After the civil war in the 1960s, Igbo musicians were forced out of Lagos and returned to their homeland. The result was that highlife ceased to be a major part of mainstream Nigerian music, and was thought of as being something purely associated with the Igbos of the east. Highlife's popularity slowly dwindled among the Igbos, supplanted by jùjú and fuji. However, a few performers kept the style alive, such as Yoruba singer and trumpeter
Victor Olaiya (the only Nigerian to ever earn a platinum record),
Stephen Osita Osadebe,
Sonny Okosun,
Victor Uwaifo, and
Orlando "Dr. Ganja" Owoh, whose distinctive
toye style fused jùjú and highlife
[Graham].
The birth of fuji
Main article: Fuji music
Apala, a traditional style from
Ijebu in
Yorubaland, also became very popular in the 1960s, led by performers like
Haruna Ishola and
Ayinla Omowora. Ishola, who was one of Nigeria's most consistent hit makers between 1955 and his death in 1983, recorded apala songs, which alternated between slow and emotional, and swift and energetic. His lyrics were a mixture of improvised praise and passages from the Koran, as well as traditional
proverbs. His work became a formative influence on the developing fuji style.
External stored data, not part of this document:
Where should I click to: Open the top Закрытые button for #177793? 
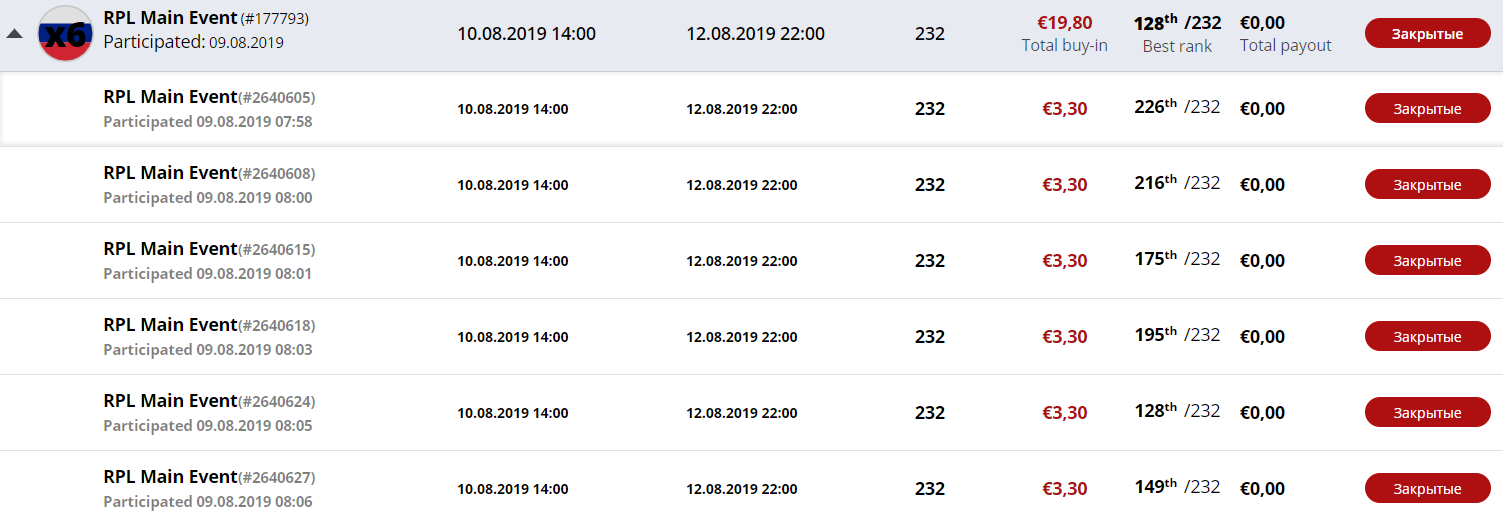pos(1427,33)
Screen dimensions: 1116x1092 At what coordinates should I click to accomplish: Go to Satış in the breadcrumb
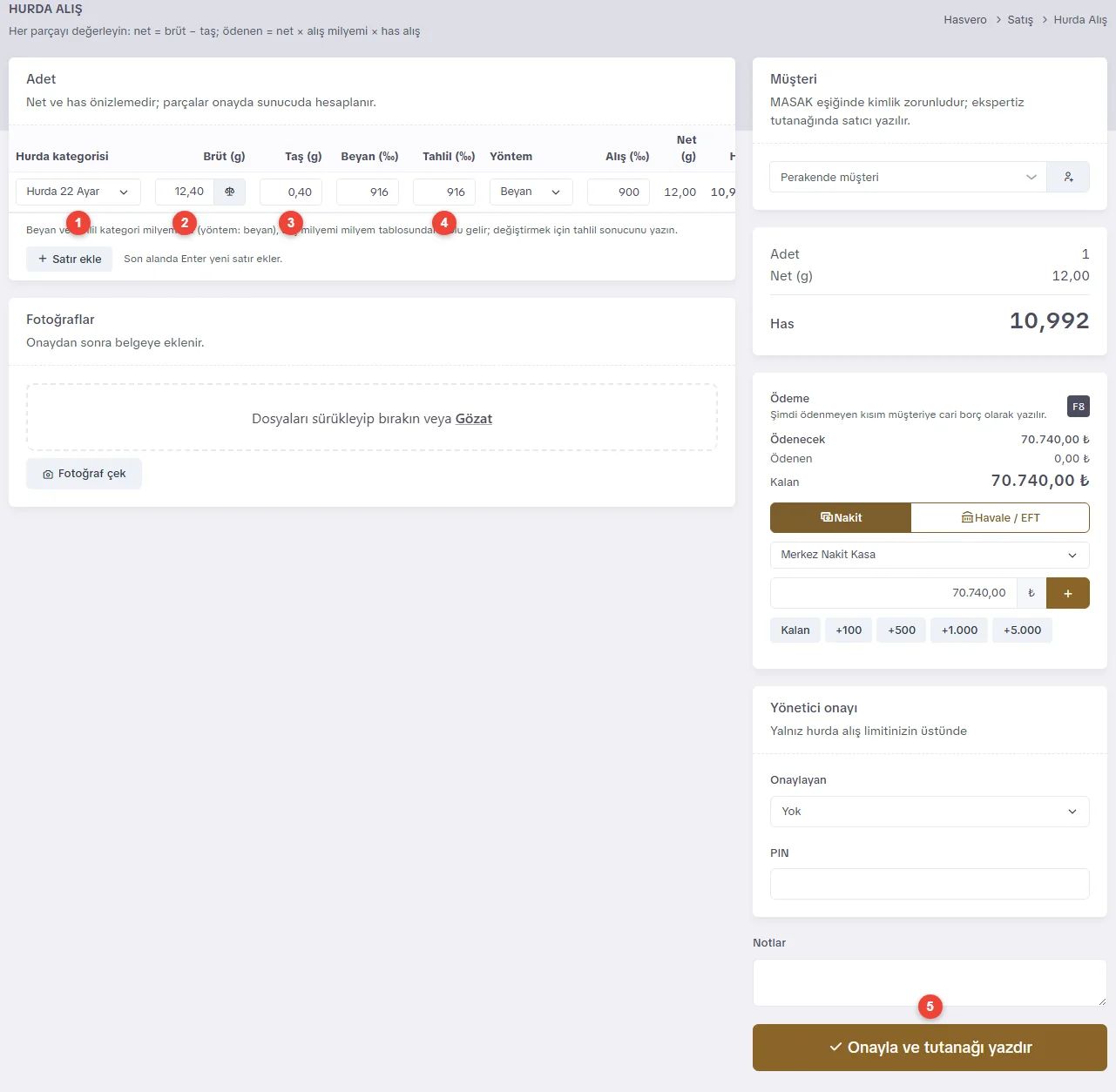1020,19
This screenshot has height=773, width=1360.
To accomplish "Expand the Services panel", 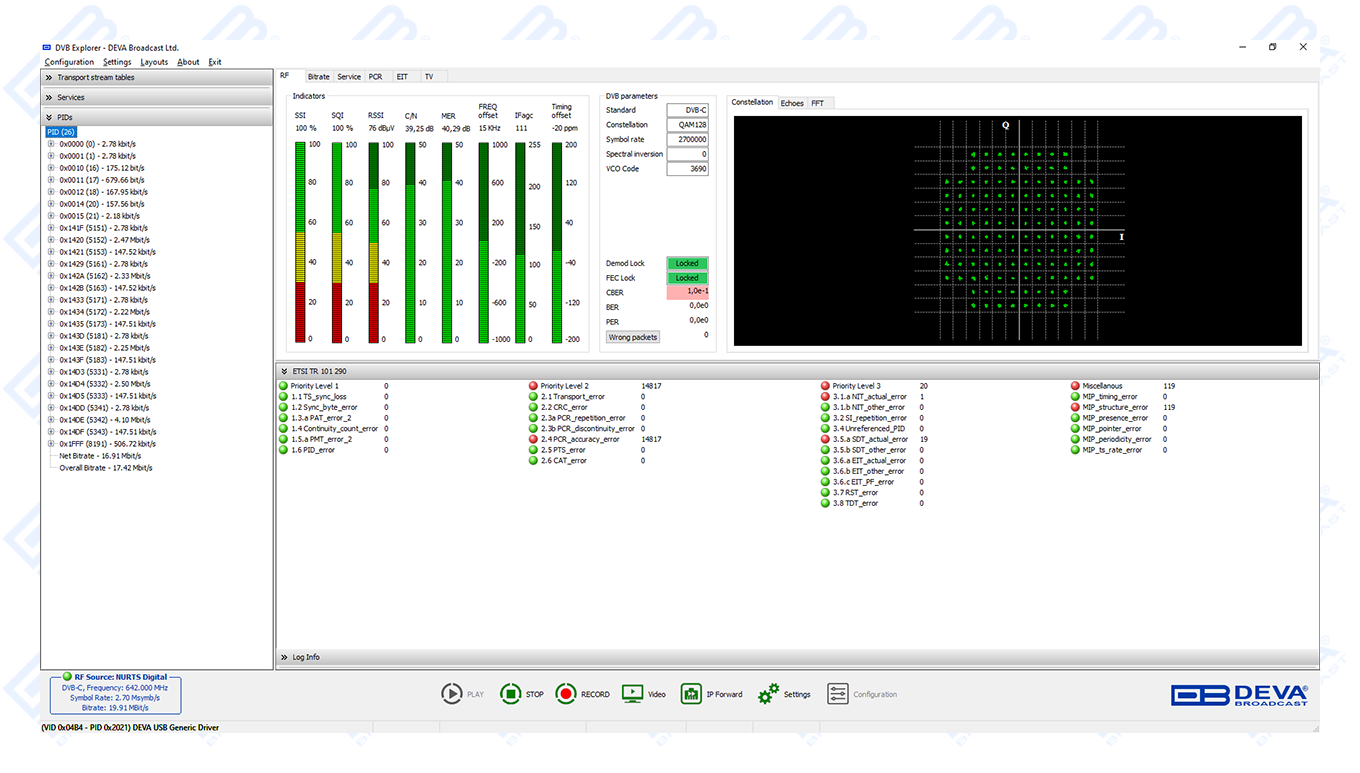I will (x=48, y=98).
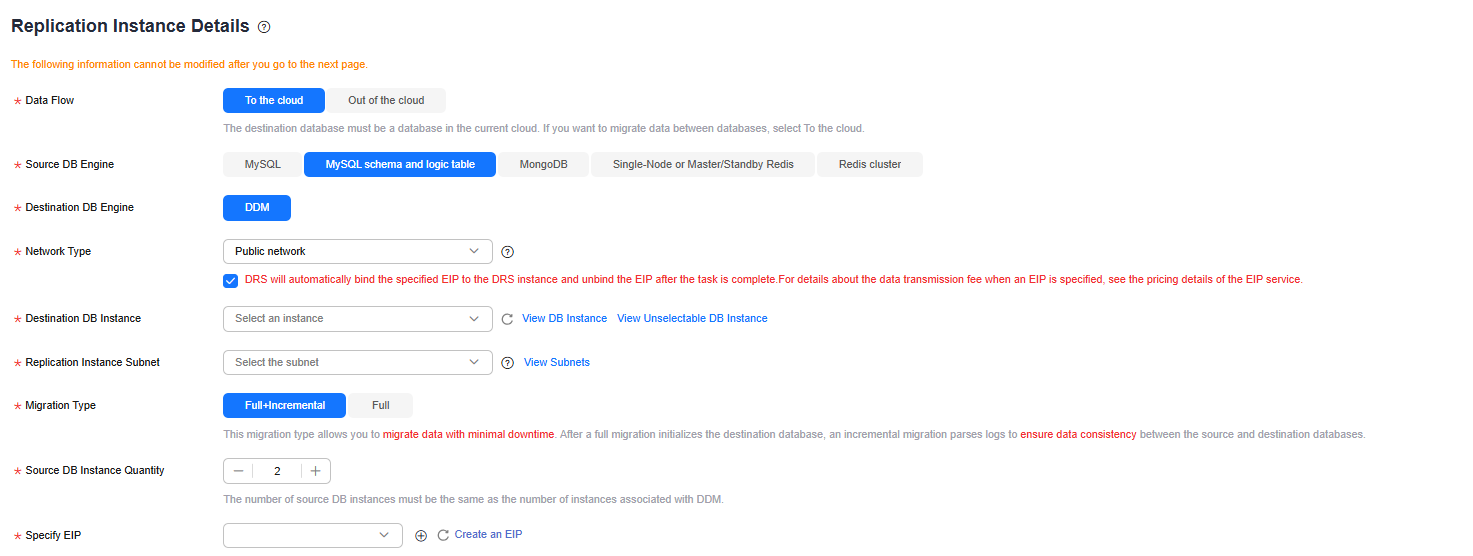Select Redis cluster source engine

point(870,164)
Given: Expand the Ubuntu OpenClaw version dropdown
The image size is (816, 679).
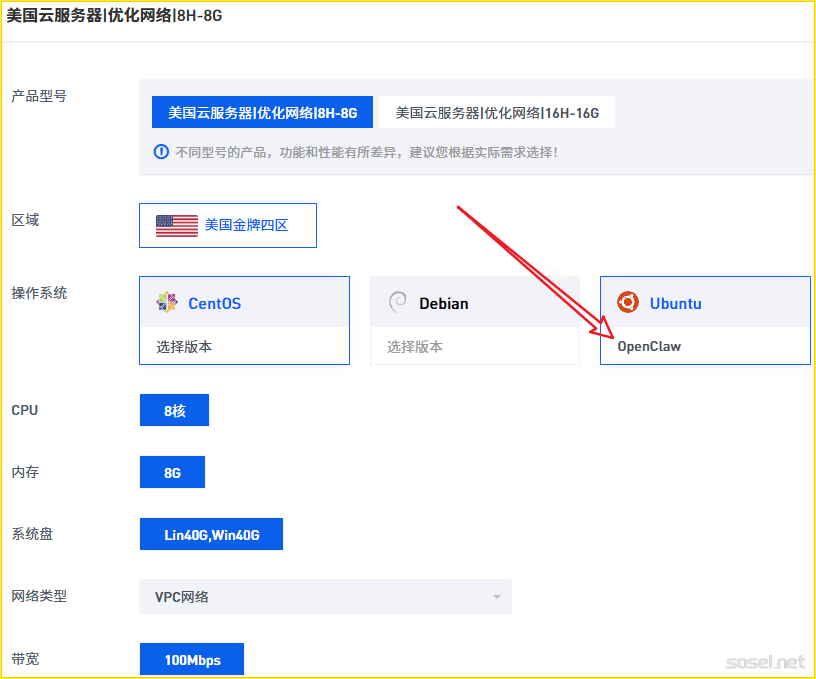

The late 1960s saw the appearance of the first fuji bands. Fuji was named after
Mount Fuji in Japan, purely for the sound of the word, according to
Sikiru Barrister [Graham, pg. 593 Graham does not cite a specific source for the claim by Sikiru Barrister]. Fuji was a synthesis of apala with the "ornamented, free-rhythmic" vocals of
ajiwere devotional singers
[Arab World Information, "Popular Fuji Music of Nigeria"], and was accompanied by the
sakara, a tambourine-drum, and Hawaiian guitar. Among the genre's earliest stars were
Haruna Ishola and
Ayinla Omowura; Ishola released numerous hits from the late '50s to the early '80s, becoming one of the country's most famous performers. Fuji grew steadily more popular between the 1960s and '70s, becoming closely associated with
Islam in the process.
Fuji has been described as jùjú without guitars; ironically, Ebenezer Obey once described jùjú as
mambo with guitars
[Graham, pg. 593 Graham does not cite a specific source beyond Ebenezer Obey, and explains that fuji is only sometimes glibly described as jùjú music without guitars]. However, at its roots, fuji is a mixture of Muslim traditional
were songs with "aspects of apala percussion and vocal songs and brooding, philosophical sakara music"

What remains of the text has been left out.